• _Problem to solve_: Output only the lines below that start at the line containing "Given: Click the request.close() call" and end at the line containing "Click the Resource", with both ends kept.

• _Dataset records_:
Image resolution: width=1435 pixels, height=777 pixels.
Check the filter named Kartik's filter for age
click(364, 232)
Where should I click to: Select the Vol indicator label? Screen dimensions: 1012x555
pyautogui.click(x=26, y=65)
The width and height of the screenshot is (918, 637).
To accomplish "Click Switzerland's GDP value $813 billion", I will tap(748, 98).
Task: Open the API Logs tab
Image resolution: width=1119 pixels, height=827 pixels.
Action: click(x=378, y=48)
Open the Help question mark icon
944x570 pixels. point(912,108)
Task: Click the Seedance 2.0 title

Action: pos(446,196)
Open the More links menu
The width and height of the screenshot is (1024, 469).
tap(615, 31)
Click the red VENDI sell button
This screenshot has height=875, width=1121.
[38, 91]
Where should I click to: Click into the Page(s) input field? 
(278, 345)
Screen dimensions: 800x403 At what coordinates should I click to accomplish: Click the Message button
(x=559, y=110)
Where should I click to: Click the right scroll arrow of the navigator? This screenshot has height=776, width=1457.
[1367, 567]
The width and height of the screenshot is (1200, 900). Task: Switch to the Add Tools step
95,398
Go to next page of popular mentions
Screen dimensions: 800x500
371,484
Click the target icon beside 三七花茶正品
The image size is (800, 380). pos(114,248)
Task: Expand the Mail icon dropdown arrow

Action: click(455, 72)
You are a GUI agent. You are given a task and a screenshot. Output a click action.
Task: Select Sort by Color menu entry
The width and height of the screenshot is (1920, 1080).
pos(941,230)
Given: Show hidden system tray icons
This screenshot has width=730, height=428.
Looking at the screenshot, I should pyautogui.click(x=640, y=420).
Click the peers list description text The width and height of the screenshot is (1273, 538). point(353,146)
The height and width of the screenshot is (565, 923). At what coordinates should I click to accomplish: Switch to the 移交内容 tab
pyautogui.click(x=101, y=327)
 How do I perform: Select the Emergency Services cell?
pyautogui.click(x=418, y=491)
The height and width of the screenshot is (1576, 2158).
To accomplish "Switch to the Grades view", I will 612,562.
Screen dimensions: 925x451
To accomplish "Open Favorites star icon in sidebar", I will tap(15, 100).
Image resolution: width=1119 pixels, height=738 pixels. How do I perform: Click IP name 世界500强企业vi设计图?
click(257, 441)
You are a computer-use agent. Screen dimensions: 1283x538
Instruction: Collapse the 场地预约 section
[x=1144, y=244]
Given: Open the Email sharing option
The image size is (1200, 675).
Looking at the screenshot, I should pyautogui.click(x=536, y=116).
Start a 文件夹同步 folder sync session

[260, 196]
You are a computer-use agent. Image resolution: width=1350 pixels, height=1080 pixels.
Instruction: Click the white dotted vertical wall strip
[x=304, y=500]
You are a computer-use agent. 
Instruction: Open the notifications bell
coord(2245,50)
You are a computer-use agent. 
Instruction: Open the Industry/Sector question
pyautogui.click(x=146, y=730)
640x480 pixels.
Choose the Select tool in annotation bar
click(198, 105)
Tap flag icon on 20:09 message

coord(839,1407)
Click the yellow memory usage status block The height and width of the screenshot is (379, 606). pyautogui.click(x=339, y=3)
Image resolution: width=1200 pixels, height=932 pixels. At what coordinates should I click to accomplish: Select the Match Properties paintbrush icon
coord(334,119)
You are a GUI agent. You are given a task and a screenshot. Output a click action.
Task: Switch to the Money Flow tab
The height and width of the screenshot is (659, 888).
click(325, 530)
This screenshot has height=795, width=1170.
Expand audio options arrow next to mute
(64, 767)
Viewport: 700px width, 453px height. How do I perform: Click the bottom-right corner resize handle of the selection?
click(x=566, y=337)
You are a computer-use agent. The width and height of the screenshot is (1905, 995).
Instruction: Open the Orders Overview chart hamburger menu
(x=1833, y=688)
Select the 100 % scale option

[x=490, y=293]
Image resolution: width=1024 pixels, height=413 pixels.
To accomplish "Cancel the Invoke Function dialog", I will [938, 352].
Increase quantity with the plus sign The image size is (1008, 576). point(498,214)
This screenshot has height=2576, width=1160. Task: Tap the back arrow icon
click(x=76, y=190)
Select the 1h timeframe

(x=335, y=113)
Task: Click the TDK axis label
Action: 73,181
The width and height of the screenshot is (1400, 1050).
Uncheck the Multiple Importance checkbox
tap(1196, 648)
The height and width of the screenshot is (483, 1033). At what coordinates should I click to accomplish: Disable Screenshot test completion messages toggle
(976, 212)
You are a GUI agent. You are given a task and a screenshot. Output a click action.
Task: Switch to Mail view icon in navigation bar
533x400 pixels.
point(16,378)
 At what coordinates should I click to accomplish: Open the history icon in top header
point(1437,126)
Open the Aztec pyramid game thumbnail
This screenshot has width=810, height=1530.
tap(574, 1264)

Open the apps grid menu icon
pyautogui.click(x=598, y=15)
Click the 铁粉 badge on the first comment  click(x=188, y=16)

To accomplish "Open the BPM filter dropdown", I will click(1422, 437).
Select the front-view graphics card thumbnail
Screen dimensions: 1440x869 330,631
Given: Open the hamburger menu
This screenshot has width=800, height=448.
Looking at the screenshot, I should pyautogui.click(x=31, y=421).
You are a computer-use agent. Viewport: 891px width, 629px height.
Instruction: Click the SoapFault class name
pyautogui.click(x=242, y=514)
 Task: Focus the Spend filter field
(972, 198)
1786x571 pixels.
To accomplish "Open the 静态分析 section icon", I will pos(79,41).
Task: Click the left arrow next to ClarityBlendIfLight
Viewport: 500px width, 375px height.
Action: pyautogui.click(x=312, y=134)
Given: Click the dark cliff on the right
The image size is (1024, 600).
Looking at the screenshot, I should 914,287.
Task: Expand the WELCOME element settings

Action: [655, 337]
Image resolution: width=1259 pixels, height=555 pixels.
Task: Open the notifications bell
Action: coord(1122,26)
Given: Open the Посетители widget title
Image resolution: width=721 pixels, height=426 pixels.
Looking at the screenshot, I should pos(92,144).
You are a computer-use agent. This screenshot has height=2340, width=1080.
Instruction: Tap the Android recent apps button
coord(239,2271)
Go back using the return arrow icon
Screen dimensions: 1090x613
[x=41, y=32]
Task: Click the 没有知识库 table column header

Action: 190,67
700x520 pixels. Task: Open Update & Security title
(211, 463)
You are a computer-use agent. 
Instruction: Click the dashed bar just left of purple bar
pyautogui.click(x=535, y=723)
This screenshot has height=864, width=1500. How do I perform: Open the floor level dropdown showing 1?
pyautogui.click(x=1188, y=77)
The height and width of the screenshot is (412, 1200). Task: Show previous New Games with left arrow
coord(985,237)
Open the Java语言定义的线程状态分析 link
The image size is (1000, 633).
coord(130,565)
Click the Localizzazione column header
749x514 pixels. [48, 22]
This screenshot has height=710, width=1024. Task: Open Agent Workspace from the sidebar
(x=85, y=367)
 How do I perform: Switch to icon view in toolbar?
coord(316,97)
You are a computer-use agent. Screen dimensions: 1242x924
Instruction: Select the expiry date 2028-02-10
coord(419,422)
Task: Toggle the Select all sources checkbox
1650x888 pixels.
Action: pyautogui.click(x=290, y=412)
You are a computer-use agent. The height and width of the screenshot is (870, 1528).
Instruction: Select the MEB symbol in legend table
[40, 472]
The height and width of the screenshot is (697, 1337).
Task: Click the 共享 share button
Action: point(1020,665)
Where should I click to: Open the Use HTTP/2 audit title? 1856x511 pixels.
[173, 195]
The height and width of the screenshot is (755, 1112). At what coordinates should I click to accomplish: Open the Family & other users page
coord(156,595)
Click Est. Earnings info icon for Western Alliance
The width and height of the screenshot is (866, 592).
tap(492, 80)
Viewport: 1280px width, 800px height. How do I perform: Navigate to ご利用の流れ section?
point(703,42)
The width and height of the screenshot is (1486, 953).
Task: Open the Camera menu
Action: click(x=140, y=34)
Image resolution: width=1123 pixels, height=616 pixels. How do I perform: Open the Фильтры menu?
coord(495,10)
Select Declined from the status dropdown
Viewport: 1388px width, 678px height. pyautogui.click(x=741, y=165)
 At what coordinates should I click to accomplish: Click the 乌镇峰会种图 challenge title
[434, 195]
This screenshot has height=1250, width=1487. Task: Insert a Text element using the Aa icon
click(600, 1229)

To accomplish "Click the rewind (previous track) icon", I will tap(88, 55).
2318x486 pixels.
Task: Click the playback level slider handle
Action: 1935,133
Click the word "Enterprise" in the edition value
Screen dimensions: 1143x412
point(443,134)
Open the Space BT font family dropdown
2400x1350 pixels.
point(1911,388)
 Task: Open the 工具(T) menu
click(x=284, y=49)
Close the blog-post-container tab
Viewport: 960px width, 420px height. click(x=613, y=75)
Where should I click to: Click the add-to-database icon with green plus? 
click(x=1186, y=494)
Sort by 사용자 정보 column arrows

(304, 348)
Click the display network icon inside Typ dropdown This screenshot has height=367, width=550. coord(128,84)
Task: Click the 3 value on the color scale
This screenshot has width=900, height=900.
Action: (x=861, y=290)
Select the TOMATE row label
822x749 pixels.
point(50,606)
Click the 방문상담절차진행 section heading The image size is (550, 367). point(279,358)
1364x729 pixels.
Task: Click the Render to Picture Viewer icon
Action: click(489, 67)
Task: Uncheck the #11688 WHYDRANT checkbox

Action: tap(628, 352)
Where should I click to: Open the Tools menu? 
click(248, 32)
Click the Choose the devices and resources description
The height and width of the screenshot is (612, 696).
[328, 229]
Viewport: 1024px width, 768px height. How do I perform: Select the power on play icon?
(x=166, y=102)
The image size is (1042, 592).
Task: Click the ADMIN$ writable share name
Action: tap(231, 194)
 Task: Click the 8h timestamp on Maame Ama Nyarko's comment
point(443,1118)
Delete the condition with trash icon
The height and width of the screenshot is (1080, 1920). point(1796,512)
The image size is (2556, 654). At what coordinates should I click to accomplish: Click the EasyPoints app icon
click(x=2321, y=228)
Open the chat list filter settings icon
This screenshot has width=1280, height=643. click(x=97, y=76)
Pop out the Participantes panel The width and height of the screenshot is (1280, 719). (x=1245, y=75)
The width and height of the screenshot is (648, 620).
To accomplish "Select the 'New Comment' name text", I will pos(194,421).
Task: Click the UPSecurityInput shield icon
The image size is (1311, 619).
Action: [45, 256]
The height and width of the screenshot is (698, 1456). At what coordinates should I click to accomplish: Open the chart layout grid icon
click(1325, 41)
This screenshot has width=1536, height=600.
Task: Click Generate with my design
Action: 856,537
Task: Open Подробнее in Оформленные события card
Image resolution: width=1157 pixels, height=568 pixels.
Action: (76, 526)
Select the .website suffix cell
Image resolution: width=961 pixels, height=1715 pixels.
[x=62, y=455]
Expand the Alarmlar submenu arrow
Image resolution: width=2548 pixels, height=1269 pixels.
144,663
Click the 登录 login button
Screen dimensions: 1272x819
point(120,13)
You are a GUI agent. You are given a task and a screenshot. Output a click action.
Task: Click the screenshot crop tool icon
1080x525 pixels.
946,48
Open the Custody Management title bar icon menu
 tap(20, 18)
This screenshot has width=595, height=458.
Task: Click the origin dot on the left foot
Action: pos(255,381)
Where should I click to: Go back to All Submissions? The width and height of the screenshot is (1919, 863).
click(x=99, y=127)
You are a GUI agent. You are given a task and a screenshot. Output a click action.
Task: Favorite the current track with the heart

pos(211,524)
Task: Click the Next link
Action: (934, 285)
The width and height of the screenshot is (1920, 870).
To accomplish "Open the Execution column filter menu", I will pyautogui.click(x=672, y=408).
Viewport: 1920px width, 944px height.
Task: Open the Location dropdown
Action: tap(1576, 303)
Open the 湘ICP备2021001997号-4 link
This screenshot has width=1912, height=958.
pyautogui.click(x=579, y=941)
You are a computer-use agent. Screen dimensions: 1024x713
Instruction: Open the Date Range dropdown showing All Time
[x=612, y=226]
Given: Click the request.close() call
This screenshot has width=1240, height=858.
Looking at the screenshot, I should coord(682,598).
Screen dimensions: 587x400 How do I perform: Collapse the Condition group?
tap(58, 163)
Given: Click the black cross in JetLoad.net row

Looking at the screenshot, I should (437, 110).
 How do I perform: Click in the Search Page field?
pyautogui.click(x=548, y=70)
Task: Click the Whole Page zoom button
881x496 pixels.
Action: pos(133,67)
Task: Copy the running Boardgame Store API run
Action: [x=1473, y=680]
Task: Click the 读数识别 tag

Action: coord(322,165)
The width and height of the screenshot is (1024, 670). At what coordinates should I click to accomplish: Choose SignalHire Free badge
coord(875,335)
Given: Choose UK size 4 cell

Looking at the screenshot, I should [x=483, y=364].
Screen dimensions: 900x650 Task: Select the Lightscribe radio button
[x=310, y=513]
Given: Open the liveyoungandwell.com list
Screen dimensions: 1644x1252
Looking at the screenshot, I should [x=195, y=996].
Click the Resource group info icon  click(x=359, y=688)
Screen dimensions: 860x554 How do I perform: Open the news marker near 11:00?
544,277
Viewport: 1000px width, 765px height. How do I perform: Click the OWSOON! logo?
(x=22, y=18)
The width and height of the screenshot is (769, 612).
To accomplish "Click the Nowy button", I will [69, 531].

• _Answer to this task_:
Given: Click the request.close() call
This screenshot has width=1240, height=858.
Looking at the screenshot, I should coord(682,598).
Screen dimensions: 587x400 How do I perform: Collapse the Condition group?
tap(58, 163)
Given: Click the black cross in JetLoad.net row

Looking at the screenshot, I should (437, 110).
 How do I perform: Click in the Search Page field?
pyautogui.click(x=548, y=70)
Task: Click the Whole Page zoom button
881x496 pixels.
Action: pos(133,67)
Task: Copy the running Boardgame Store API run
Action: [x=1473, y=680]
Task: Click the 读数识别 tag

Action: coord(322,165)
The width and height of the screenshot is (1024, 670). At what coordinates should I click to accomplish: Choose SignalHire Free badge
coord(875,335)
Given: Choose UK size 4 cell

Looking at the screenshot, I should [x=483, y=364].
Screen dimensions: 900x650 Task: Select the Lightscribe radio button
[x=310, y=513]
Given: Open the liveyoungandwell.com list
Screen dimensions: 1644x1252
Looking at the screenshot, I should [x=195, y=996].
Click the Resource group info icon  click(x=359, y=688)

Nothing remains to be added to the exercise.